### Records for processing
..............................
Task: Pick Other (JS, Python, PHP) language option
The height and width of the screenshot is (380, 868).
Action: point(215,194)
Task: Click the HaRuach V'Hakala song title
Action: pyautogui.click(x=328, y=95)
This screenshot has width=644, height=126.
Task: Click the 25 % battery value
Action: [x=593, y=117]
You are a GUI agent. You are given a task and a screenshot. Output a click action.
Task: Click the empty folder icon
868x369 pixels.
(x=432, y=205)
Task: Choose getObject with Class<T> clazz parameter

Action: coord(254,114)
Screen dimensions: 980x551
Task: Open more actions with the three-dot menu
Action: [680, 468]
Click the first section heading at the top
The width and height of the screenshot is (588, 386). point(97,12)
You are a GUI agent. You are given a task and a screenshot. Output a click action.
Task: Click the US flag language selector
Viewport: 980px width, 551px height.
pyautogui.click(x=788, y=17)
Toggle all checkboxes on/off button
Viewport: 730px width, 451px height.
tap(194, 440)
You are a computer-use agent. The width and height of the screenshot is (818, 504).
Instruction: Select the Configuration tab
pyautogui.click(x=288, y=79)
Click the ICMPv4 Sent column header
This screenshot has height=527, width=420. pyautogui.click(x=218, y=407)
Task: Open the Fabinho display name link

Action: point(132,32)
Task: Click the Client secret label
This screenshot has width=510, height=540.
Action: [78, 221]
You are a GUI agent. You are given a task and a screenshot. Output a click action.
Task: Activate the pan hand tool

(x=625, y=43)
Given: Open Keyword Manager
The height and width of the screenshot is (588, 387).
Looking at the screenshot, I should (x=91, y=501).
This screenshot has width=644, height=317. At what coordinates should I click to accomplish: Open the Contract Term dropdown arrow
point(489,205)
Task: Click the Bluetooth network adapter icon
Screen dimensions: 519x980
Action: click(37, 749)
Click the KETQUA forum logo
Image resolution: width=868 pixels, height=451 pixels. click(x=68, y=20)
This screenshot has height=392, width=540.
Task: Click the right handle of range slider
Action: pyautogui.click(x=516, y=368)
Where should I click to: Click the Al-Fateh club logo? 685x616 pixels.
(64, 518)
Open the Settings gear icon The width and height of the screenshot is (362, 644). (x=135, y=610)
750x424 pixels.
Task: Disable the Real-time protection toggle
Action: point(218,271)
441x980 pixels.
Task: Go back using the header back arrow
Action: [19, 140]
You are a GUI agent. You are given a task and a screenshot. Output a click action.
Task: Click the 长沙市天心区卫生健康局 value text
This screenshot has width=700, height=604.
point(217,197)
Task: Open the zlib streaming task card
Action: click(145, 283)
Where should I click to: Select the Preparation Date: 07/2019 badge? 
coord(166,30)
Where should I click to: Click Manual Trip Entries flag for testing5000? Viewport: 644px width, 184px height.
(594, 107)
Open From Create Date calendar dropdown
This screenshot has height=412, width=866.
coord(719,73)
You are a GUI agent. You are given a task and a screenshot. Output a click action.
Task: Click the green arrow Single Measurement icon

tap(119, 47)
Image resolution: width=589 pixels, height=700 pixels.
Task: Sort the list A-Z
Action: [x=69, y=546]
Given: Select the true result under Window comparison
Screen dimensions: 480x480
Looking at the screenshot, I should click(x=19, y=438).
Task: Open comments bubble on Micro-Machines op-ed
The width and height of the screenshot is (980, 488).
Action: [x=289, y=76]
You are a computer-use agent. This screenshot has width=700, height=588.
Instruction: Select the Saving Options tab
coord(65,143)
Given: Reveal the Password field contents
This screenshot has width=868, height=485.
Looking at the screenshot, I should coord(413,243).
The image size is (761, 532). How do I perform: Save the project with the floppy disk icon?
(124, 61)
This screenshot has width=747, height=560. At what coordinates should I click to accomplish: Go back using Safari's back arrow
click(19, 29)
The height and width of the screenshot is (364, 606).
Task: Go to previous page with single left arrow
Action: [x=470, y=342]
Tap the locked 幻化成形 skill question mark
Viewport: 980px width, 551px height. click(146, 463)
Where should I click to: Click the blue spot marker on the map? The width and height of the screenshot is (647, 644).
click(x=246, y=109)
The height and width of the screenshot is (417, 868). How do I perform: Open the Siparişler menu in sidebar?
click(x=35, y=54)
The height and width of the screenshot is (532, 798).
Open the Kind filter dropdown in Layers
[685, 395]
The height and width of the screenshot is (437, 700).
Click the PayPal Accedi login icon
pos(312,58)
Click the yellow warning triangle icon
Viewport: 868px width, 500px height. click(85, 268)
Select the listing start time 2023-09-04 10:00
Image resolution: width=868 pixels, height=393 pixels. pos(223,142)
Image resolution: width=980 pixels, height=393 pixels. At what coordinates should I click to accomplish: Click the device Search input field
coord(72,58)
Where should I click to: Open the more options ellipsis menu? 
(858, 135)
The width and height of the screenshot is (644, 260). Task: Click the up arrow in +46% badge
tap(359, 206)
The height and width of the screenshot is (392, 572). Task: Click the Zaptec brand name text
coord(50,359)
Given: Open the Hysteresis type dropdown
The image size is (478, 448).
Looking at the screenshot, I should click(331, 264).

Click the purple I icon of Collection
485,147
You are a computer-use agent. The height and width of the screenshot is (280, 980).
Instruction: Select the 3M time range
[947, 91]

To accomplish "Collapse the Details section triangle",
..............................
### Goal of the exercise
What you write must match the records above line for line.

### Written response
Task: Pick Other (JS, Python, PHP) language option
The height and width of the screenshot is (380, 868).
Action: point(215,194)
Task: Click the HaRuach V'Hakala song title
Action: pyautogui.click(x=328, y=95)
This screenshot has width=644, height=126.
Task: Click the 25 % battery value
Action: [x=593, y=117]
You are a GUI agent. You are given a task and a screenshot. Output a click action.
Task: Click the empty folder icon
868x369 pixels.
(x=432, y=205)
Task: Choose getObject with Class<T> clazz parameter

Action: coord(254,114)
Screen dimensions: 980x551
Task: Open more actions with the three-dot menu
Action: [680, 468]
Click the first section heading at the top
The width and height of the screenshot is (588, 386). point(97,12)
You are a GUI agent. You are given a task and a screenshot. Output a click action.
Task: Click the US flag language selector
Viewport: 980px width, 551px height.
pyautogui.click(x=788, y=17)
Toggle all checkboxes on/off button
Viewport: 730px width, 451px height.
tap(194, 440)
You are a computer-use agent. The width and height of the screenshot is (818, 504).
Instruction: Select the Configuration tab
pyautogui.click(x=288, y=79)
Click the ICMPv4 Sent column header
This screenshot has height=527, width=420. pyautogui.click(x=218, y=407)
Task: Open the Fabinho display name link

Action: point(132,32)
Task: Click the Client secret label
This screenshot has width=510, height=540.
Action: [78, 221]
You are a GUI agent. You are given a task and a screenshot. Output a click action.
Task: Activate the pan hand tool

(x=625, y=43)
Given: Open Keyword Manager
The height and width of the screenshot is (588, 387).
Looking at the screenshot, I should (x=91, y=501).
This screenshot has width=644, height=317. At what coordinates should I click to accomplish: Open the Contract Term dropdown arrow
point(489,205)
Task: Click the Bluetooth network adapter icon
Screen dimensions: 519x980
Action: click(37, 749)
Click the KETQUA forum logo
Image resolution: width=868 pixels, height=451 pixels. click(x=68, y=20)
This screenshot has height=392, width=540.
Task: Click the right handle of range slider
Action: pyautogui.click(x=516, y=368)
Where should I click to: Click the Al-Fateh club logo? 685x616 pixels.
(64, 518)
Open the Settings gear icon The width and height of the screenshot is (362, 644). (x=135, y=610)
750x424 pixels.
Task: Disable the Real-time protection toggle
Action: point(218,271)
441x980 pixels.
Task: Go back using the header back arrow
Action: [19, 140]
You are a GUI agent. You are given a task and a screenshot. Output a click action.
Task: Click the 长沙市天心区卫生健康局 value text
This screenshot has width=700, height=604.
point(217,197)
Task: Open the zlib streaming task card
Action: click(145, 283)
Where should I click to: Select the Preparation Date: 07/2019 badge? 
coord(166,30)
Where should I click to: Click Manual Trip Entries flag for testing5000? Viewport: 644px width, 184px height.
(594, 107)
Open From Create Date calendar dropdown
This screenshot has height=412, width=866.
coord(719,73)
You are a GUI agent. You are given a task and a screenshot. Output a click action.
Task: Click the green arrow Single Measurement icon

tap(119, 47)
Image resolution: width=589 pixels, height=700 pixels.
Task: Sort the list A-Z
Action: [x=69, y=546]
Given: Select the true result under Window comparison
Screen dimensions: 480x480
Looking at the screenshot, I should click(x=19, y=438).
Task: Open comments bubble on Micro-Machines op-ed
The width and height of the screenshot is (980, 488).
Action: [x=289, y=76]
You are a computer-use agent. This screenshot has width=700, height=588.
Instruction: Select the Saving Options tab
coord(65,143)
Given: Reveal the Password field contents
This screenshot has width=868, height=485.
Looking at the screenshot, I should coord(413,243).
The image size is (761, 532). How do I perform: Save the project with the floppy disk icon?
(124, 61)
This screenshot has width=747, height=560. At what coordinates should I click to accomplish: Go back using Safari's back arrow
click(19, 29)
The height and width of the screenshot is (364, 606).
Task: Go to previous page with single left arrow
Action: [x=470, y=342]
Tap the locked 幻化成形 skill question mark
Viewport: 980px width, 551px height. click(146, 463)
Where should I click to: Click the blue spot marker on the map? The width and height of the screenshot is (647, 644).
click(x=246, y=109)
The height and width of the screenshot is (417, 868). How do I perform: Open the Siparişler menu in sidebar?
click(x=35, y=54)
The height and width of the screenshot is (532, 798).
Open the Kind filter dropdown in Layers
[685, 395]
The height and width of the screenshot is (437, 700).
Click the PayPal Accedi login icon
pos(312,58)
Click the yellow warning triangle icon
Viewport: 868px width, 500px height. click(85, 268)
Select the listing start time 2023-09-04 10:00
Image resolution: width=868 pixels, height=393 pixels. pos(223,142)
Image resolution: width=980 pixels, height=393 pixels. At what coordinates should I click to accomplish: Click the device Search input field
coord(72,58)
Where should I click to: Open the more options ellipsis menu? 
(858, 135)
The width and height of the screenshot is (644, 260). Task: Click the up arrow in +46% badge
tap(359, 206)
The height and width of the screenshot is (392, 572). Task: Click the Zaptec brand name text
coord(50,359)
Given: Open the Hysteresis type dropdown
The image size is (478, 448).
Looking at the screenshot, I should click(331, 264).

Click the purple I icon of Collection
485,147
You are a computer-use agent. The height and width of the screenshot is (280, 980).
Instruction: Select the 3M time range
[947, 91]

To accomplish "Collapse the Details section triangle",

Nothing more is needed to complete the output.